Attention, renters: You are in danger of getting shafted again at the Capitol.
Colorado ranks with Arkansas as the only states without requirements for landlords to guarantee that their properties are clean and safe.
We have a law mandating basic living standards for our pets. But minimum standards for human beings may be too much to ask state government, even one run by folks who call themselves Democrats.
“What does it take for people to stop having to live in crappy conditions?” asks Denver renter Lorena Garcia.
Garcia and her partner pay $975 a month for a home in which, among other problems, raw sewage seeps up from their shower and sinks.
State law requires the couple to keep paying their rent until their lease runs out this summer even though they’ve twice been displaced and say their landlord hardly has budged in making the house livable.
“This renting stuff sucks,” Garcia says.
That sentiment has been echoed by countless other renters since powerful landlords first quashed a tenants’ rights bill in 1969. Seventeen measures since have been defeated.
This session was supposed to be different.
The state Housing Division hired a mediator last summer to broker a compromise that, as agreed to, would have been one of the most business friendly in the country.
Ten days after the bill was introduced, the Colorado Apartment Association threw in a wrench. Landlords said it wasn’t enough for tenants simply to phone in complaints. They insisted renters submit written notice of property problems, even in emergencies.
Tenants balked. Yet when the landlords group walked away from talks, the tenants gave in.
But the association still won’t negotiate and has since tried killing the bill. Some tied to the group even worked to discredit the Housing Division for hiring a mediator.
“The landlords reneged on their promises,” says Democratic Rep. Mike Merrifield, the sponsor.
Merrifield has continued watering down his bill to save it even from fellow Dems who own rental properties.

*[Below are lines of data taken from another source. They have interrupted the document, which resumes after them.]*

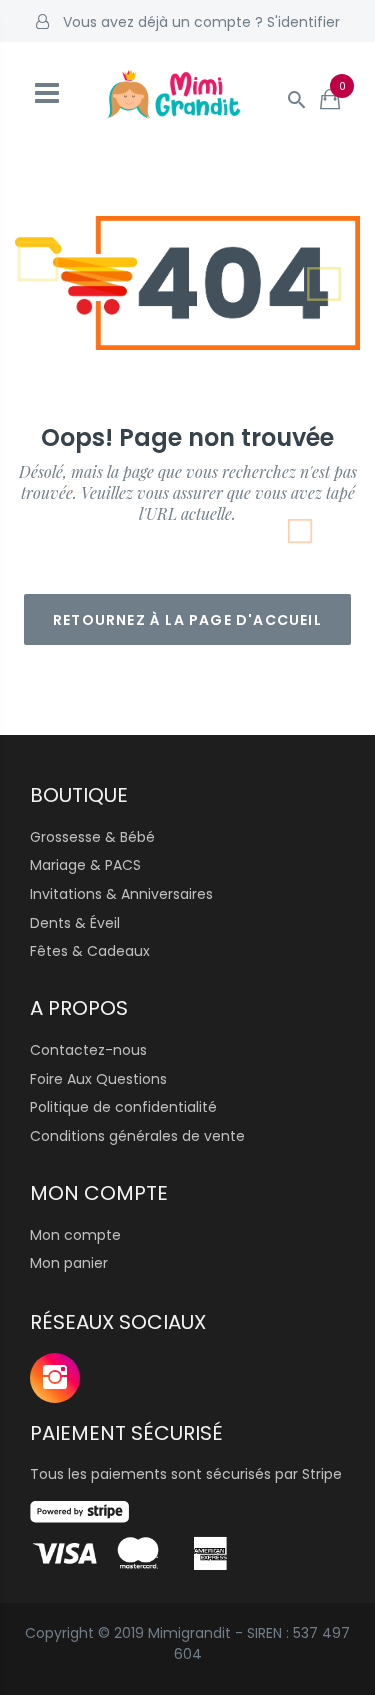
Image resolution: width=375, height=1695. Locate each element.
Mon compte (75, 1235)
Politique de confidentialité (123, 1107)
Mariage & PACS (85, 865)
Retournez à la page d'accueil (187, 620)
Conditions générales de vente (137, 1136)
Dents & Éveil (75, 923)
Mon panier (69, 1263)
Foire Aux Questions (98, 1079)
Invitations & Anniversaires (121, 894)
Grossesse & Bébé (92, 837)
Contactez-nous (88, 1050)
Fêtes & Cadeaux (90, 951)
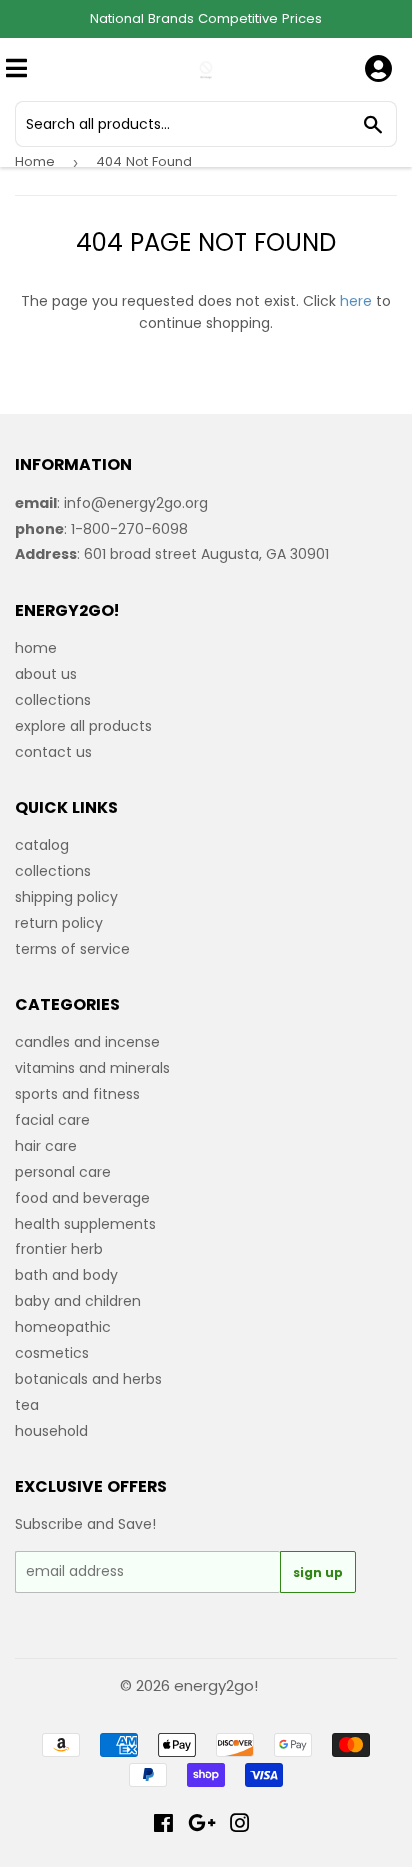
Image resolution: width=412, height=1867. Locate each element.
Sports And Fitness (77, 1094)
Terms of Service (72, 949)
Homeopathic (63, 1327)
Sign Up (318, 1572)
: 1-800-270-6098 (101, 529)
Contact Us (53, 752)
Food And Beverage (82, 1198)
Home (35, 161)
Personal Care (63, 1172)
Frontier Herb (59, 1249)
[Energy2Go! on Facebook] (163, 1826)
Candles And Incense (87, 1042)
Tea (27, 1405)
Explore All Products (83, 726)
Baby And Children (78, 1301)
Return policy (59, 923)
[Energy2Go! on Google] (202, 1826)
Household (51, 1431)
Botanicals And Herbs (88, 1379)
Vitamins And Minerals (92, 1068)
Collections (53, 700)
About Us (46, 674)
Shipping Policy (66, 897)
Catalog (42, 845)
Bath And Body (66, 1275)
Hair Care (46, 1146)
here (356, 301)
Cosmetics (52, 1353)
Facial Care (52, 1120)
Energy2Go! (216, 1685)
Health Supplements (85, 1224)
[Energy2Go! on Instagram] (240, 1826)
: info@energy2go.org (111, 503)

He removed language allowing tenants with unresponsive landlords to deduct the cost of repairs from rent checks. He agreed to require tenants to seek injunctive relief from district court, rather than small-claims court — a move likely to dissuade people who can’t afford lawyers. And he eased the definition of “unhabitable.”
Still, business types act like the sky is falling. Owners would have to raise rents, explain naysayers who speak as though renters would rise up in rabid revolt if given even the slightest of rights.

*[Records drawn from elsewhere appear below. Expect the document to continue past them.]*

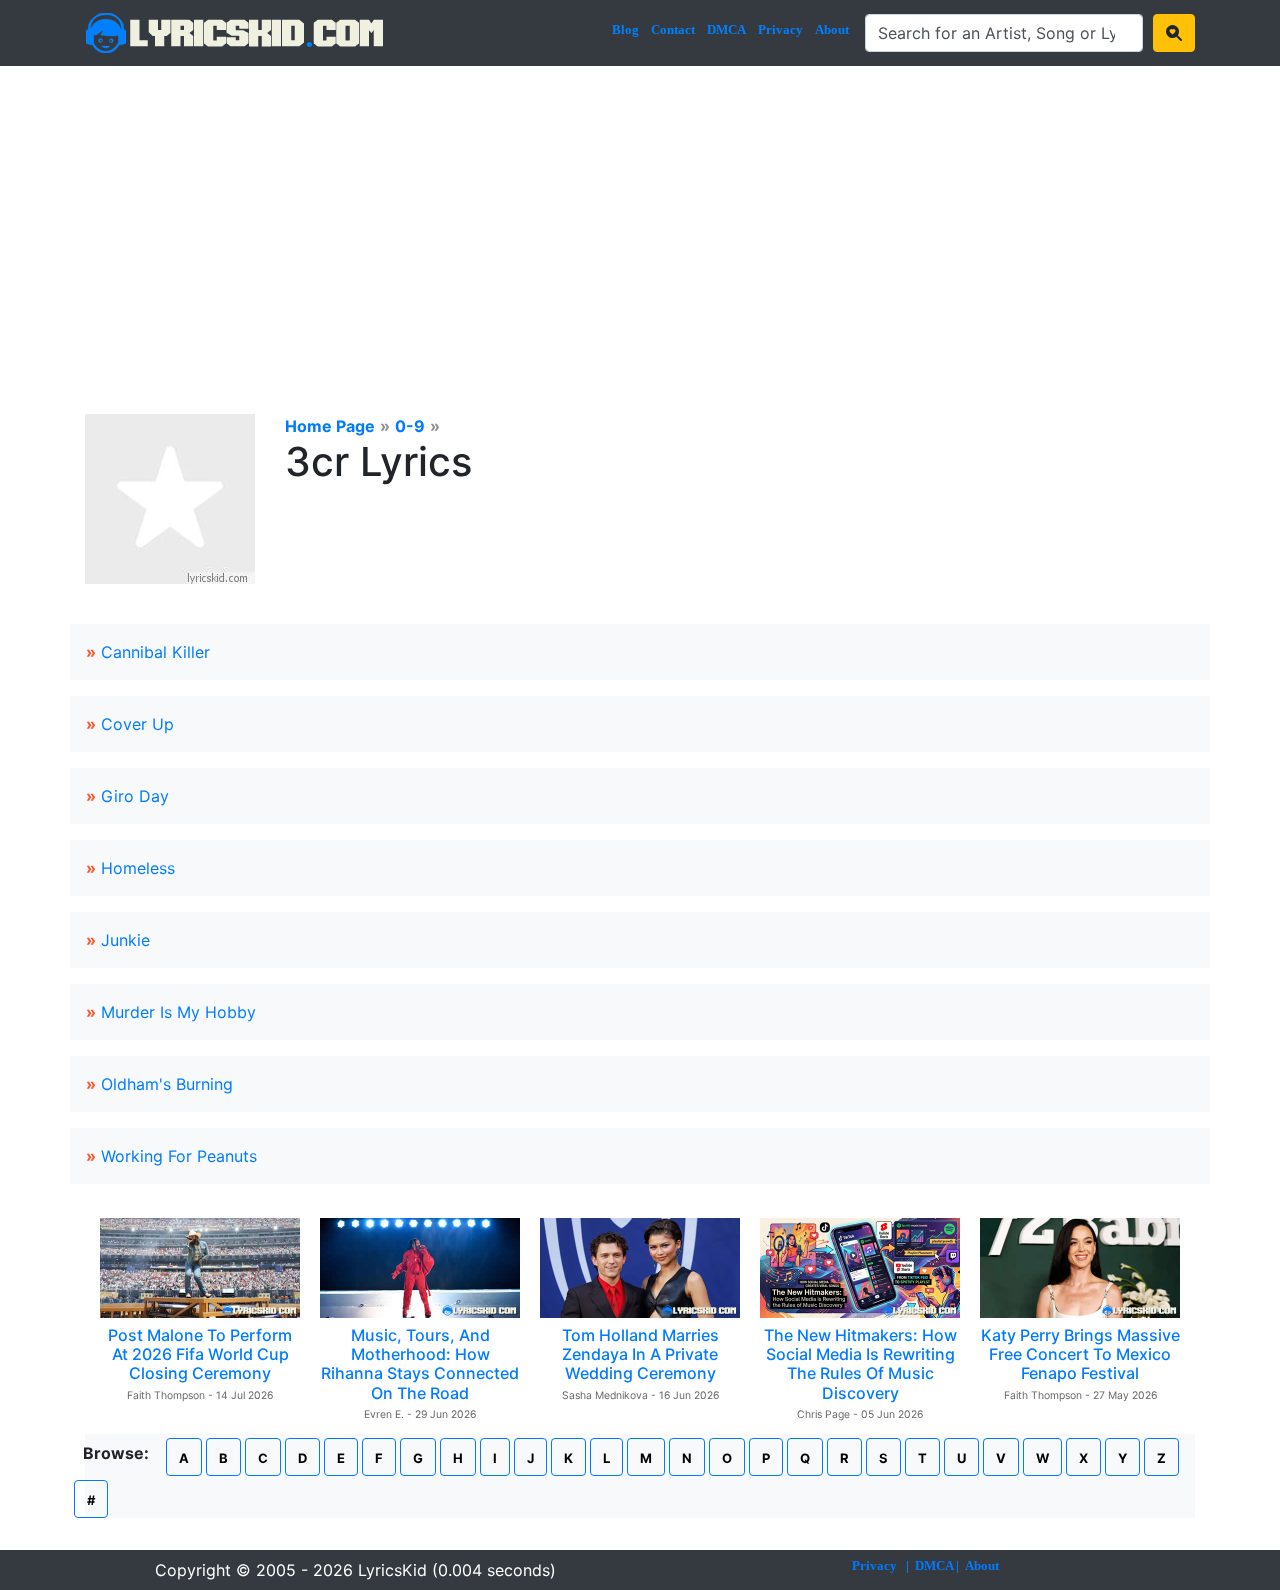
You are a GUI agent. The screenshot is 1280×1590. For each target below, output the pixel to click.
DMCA (726, 29)
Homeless (138, 868)
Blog (625, 29)
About (832, 29)
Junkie (125, 940)
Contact (673, 29)
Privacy (780, 29)
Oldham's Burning (167, 1084)
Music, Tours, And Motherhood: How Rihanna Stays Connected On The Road (420, 1364)
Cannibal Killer (155, 652)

It’s tough to imagine such havoc from a bill that makes demands not on responsible owners, just slumlords who too long have had a free ride.
“Why would credible organizations want to protect bad landlords?” asks state housing chief Kathy Williams.
The bill passed the House last week despite opposition from all Republicans and Democratic Rep. Bernie Buescher, who is eyeing the House speaker job next year.
It moves this week to the Senate, where it’s expected to face even fiercer opposition from the powerful landlords lobby.
Democrat Bill Ritter — whose home in the Governor’s Mansion we, as taxpayers, pay to upkeep — hasn’t taken a stance on a bill that should be a no-brainer in his party.
For his sake, let’s hope no sewage backs up in condos rented this summer by his cronies hitting town for the Democratic National Convention.